# [TÂCHE À RÉALISER]
Imprimez, sans rien modifier, le passage de l'extrait sur le film « Le Fil du rasoir » qui va de « Jeune américain idéaliste, Larry » jusqu'à « des religions orientales. ».

# [EXTRAIT CHOISI]
***
Passé à la Fox, après avoir œuvré pour la MGM et la Warner, le réalisateur de «Grand Hôtel» (1932), où Greta Garbo prononce sa célèbre réplique «I want to be alone», adapte en 1946 «The Razor’s Edge», un roman de l’écrivain britannique Somerset Maugham paru deux ans auparavant. En termes de stratégie, le film est censé relancer la carrière de Tyrone Power qui vient de passer trois ans sous les drapeaux…

Jeune américain idéaliste, Larry Darrel (T. Power) est revenu de la première guerre mondiale pétri de doutes sur le sens de l’existence, à tel point qu’il rejette la voie sacro-sainte de l’american way of life basée sur la réussite financière. Fiancé à Isabel (Gene Tierney), il lui demande d’ajourner son mariage, le temps qu’il s’interroge en faisant retraite dans un ashram himalayen en carton-pâte. Par amour, Isabel accepte… On n’en dira pas plus, sinon que ce film inégal constitue une vraie curiosité. Il est sans doute l’un des premiers films made in Hollywood à aborder la question des religions orientales.

Dans sa seconde partie, «Le Fil du rasoir» atteint aussi à une tension mélodramatique assez hallucinante, scellant la réputation de «bitch» liée aux personnages que l’on faisait jouer à la sublime Gene Tierney. L’on en oublie alors un scénario plutôt bancal, même si Somerset Maugham (joué ici par Herbert Marshall) vient boucher les trous à titre de narrateur omnipotent. Pour sa performance, assez inouïe il est vrai, d’alcoolique désespérée, Anne Baxter reçut un Oscar. Quant à Clifton Webb, il est tout simplement parfait de cynisme dans le rôle de l’oncle mondain.
***
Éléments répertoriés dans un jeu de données
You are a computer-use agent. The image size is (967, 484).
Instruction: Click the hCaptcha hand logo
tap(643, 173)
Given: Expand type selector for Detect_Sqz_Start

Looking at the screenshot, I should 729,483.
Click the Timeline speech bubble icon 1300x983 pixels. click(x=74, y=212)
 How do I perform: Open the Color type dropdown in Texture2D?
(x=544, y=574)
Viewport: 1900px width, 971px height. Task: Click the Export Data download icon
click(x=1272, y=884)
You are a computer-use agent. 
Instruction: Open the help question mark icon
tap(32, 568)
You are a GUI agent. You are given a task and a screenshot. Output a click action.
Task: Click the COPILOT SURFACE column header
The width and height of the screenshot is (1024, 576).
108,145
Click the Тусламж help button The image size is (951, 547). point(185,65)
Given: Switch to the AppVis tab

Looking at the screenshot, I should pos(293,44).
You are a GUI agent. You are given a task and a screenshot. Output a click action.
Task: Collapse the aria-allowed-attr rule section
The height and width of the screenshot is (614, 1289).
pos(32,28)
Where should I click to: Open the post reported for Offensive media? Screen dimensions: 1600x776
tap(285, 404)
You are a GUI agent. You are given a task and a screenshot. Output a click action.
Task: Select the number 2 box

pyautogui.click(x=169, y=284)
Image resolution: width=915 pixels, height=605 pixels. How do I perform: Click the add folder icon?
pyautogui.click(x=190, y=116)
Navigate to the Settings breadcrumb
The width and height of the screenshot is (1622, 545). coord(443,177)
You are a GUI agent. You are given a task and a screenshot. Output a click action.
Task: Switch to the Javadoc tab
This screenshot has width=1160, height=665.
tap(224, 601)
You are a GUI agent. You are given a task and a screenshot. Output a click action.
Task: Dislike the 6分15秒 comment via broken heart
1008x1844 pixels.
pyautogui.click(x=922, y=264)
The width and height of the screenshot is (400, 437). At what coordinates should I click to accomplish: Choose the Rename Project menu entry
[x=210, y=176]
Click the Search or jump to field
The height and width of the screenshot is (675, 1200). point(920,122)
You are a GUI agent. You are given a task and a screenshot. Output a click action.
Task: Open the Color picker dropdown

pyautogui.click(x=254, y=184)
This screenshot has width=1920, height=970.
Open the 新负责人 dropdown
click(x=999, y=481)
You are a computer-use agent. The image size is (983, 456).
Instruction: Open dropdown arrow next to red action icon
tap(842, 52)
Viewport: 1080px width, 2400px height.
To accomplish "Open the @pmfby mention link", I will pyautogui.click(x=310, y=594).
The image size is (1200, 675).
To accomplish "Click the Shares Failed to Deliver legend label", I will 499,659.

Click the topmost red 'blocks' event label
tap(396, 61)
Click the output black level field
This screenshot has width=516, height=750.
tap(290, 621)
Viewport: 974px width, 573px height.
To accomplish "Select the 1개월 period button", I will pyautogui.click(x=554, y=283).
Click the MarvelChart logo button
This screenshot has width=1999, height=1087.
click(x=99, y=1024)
***
# [TÂCHE ACCOMPLIE]
Jeune américain idéaliste, Larry Darrel (T. Power) est revenu de la première guerre mondiale pétri de doutes sur le sens de l’existence, à tel point qu’il rejette la voie sacro-sainte de l’american way of life basée sur la réussite financière. Fiancé à Isabel (Gene Tierney), il lui demande d’ajourner son mariage, le temps qu’il s’interroge en faisant retraite dans un ashram himalayen en carton-pâte. Par amour, Isabel accepte… On n’en dira pas plus, sinon que ce film inégal constitue une vraie curiosité. Il est sans doute l’un des premiers films made in Hollywood à aborder la question des religions orientales.